What the task asks — Copy only those lines which run from the line containing "[Menu] (370, 40)" to the end of the entries below, both inclusive, exactly as written and with no pictures.

Collected data entries
——————————
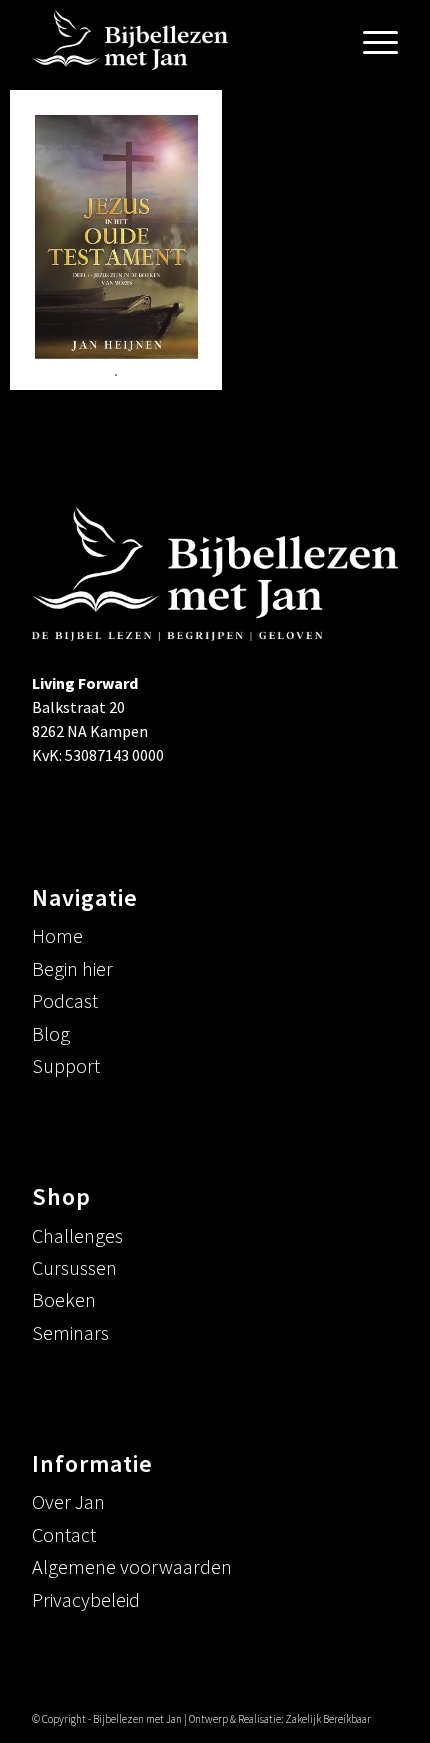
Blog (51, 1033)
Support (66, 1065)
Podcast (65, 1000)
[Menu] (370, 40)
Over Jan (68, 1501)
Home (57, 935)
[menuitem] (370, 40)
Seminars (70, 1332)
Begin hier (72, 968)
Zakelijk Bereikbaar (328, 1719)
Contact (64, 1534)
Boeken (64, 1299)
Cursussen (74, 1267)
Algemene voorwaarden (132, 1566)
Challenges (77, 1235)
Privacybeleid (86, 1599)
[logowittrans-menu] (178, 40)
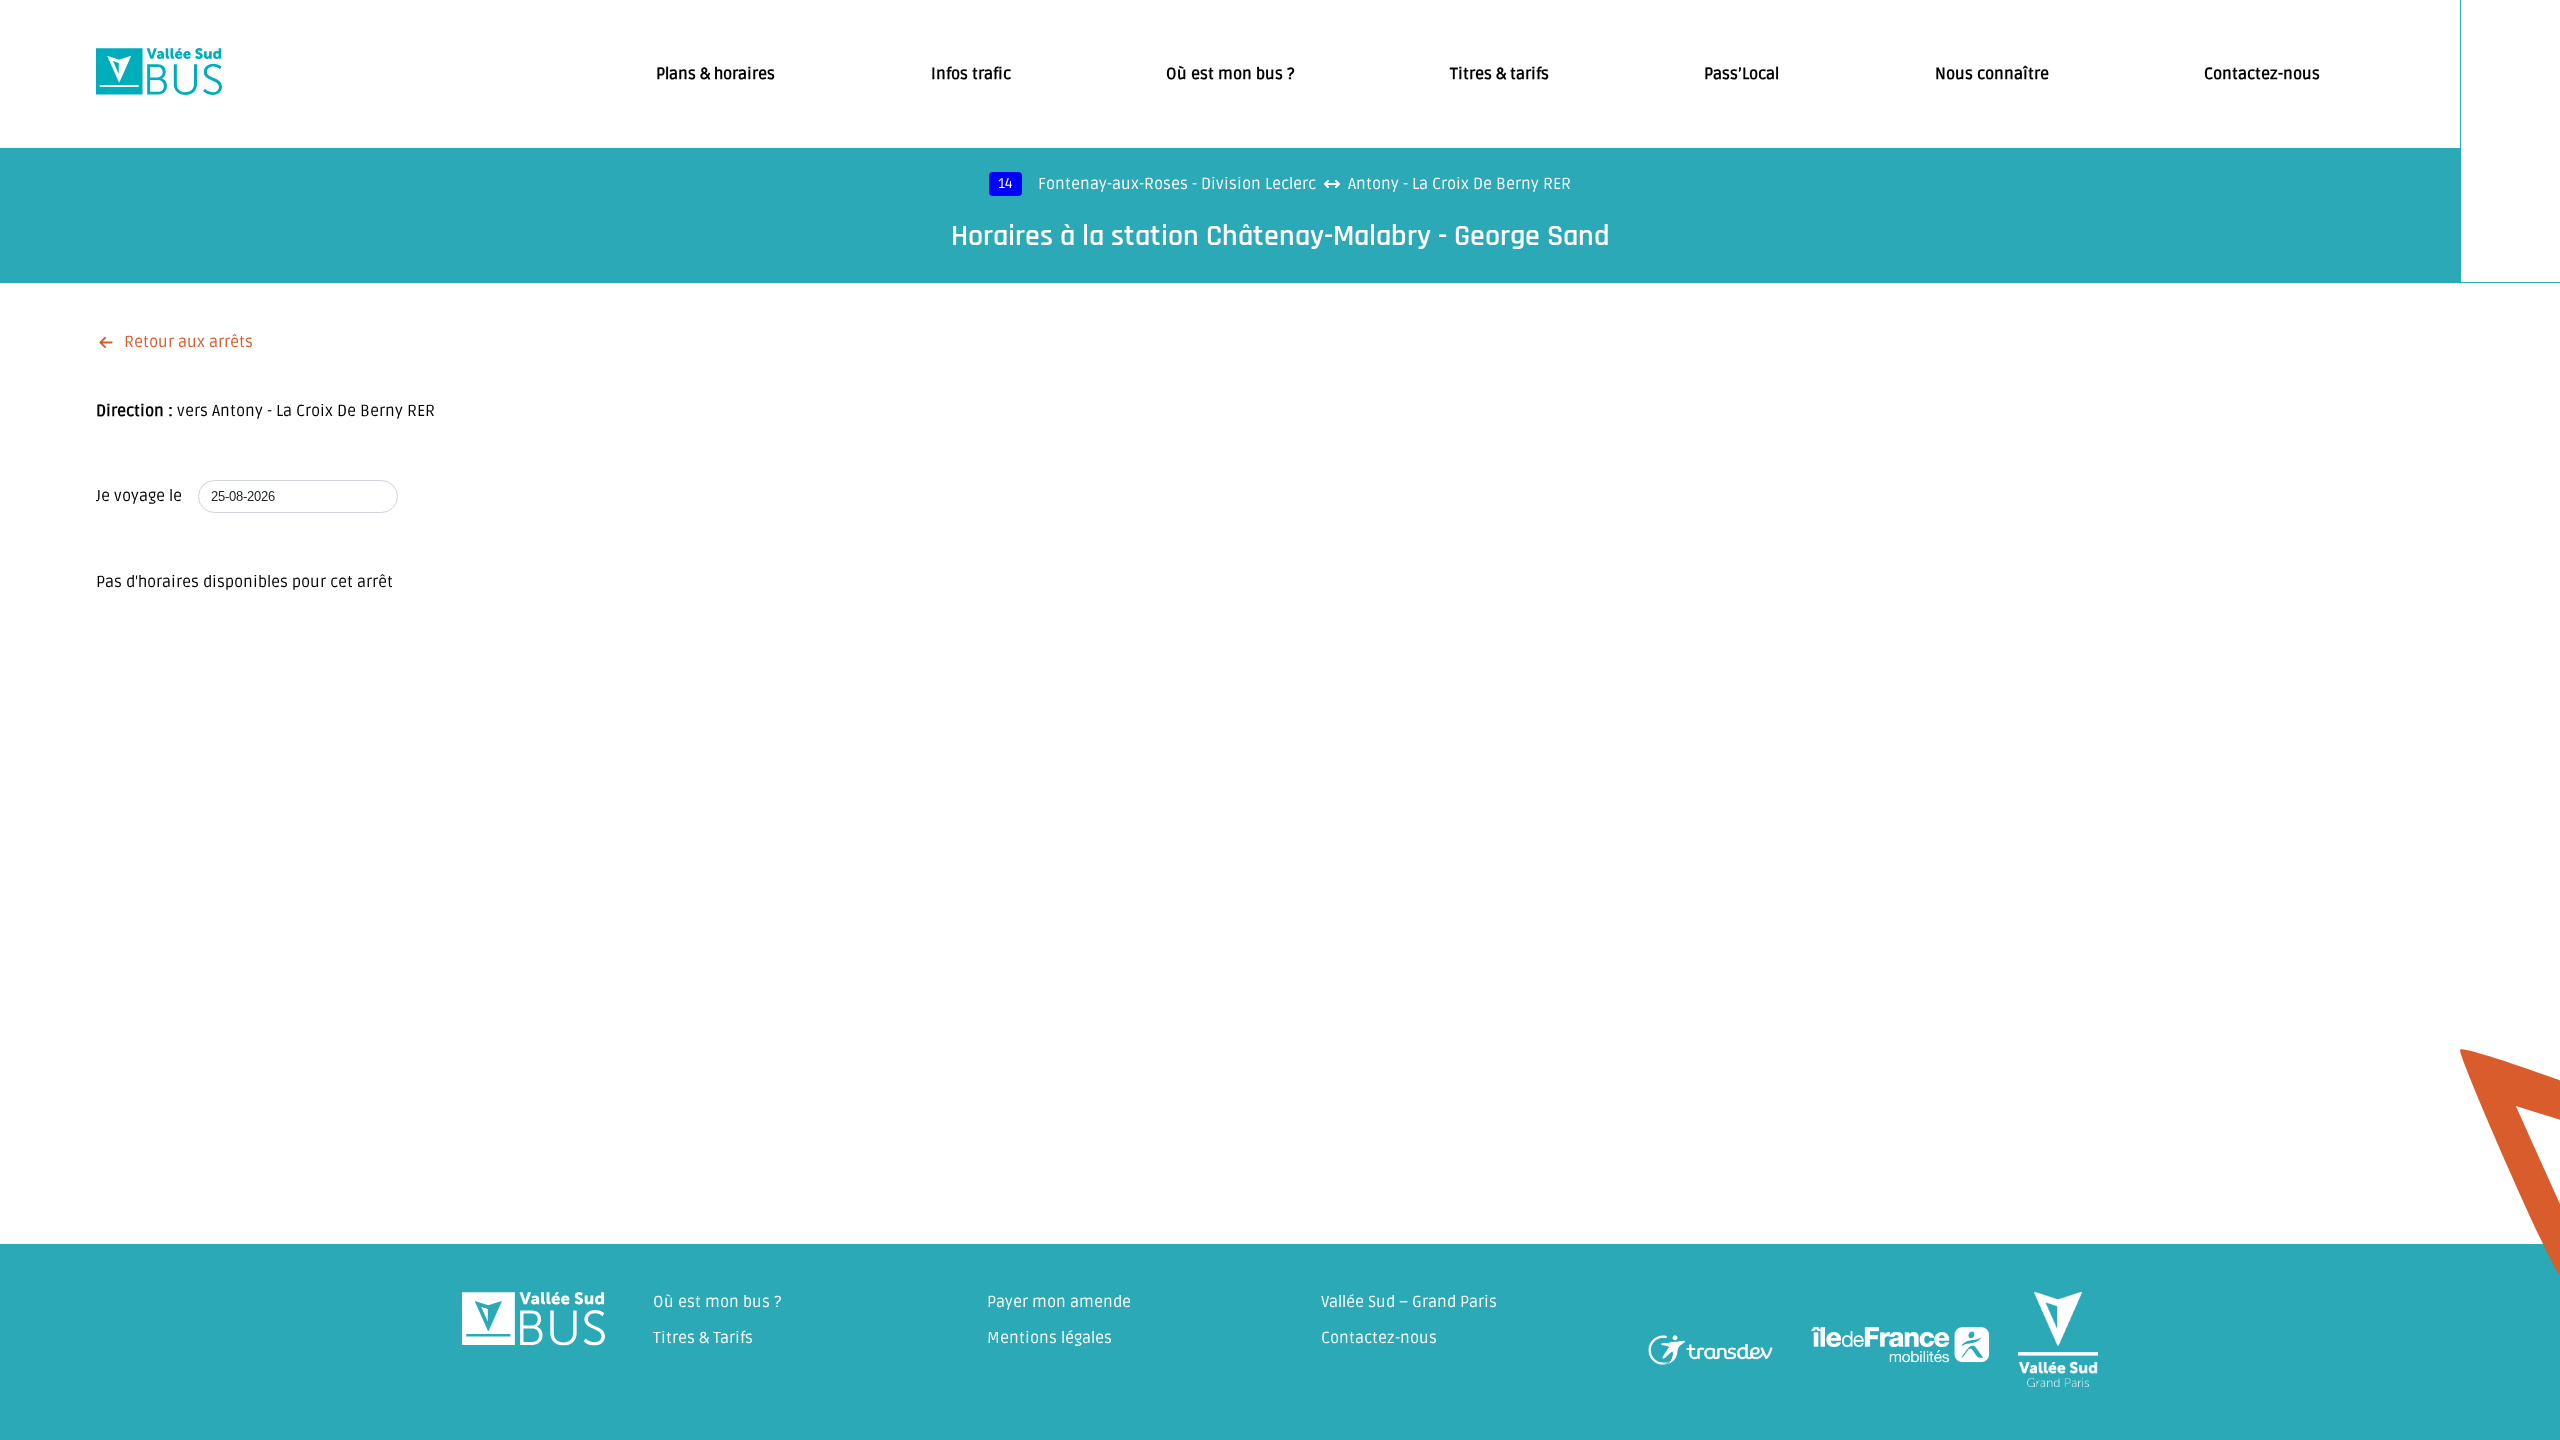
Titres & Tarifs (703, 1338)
——————————
Response to the exercise —
[Menu] (370, 40)
Over Jan (68, 1501)
Home (57, 935)
[menuitem] (370, 40)
Seminars (70, 1332)
Begin hier (72, 968)
Zakelijk Bereikbaar (328, 1719)
Contact (64, 1534)
Boeken (64, 1299)
Cursussen (74, 1267)
Algemene voorwaarden (132, 1566)
Challenges (77, 1235)
Privacybeleid (86, 1599)
[logowittrans-menu] (178, 40)
Titres & Tarifs (703, 1338)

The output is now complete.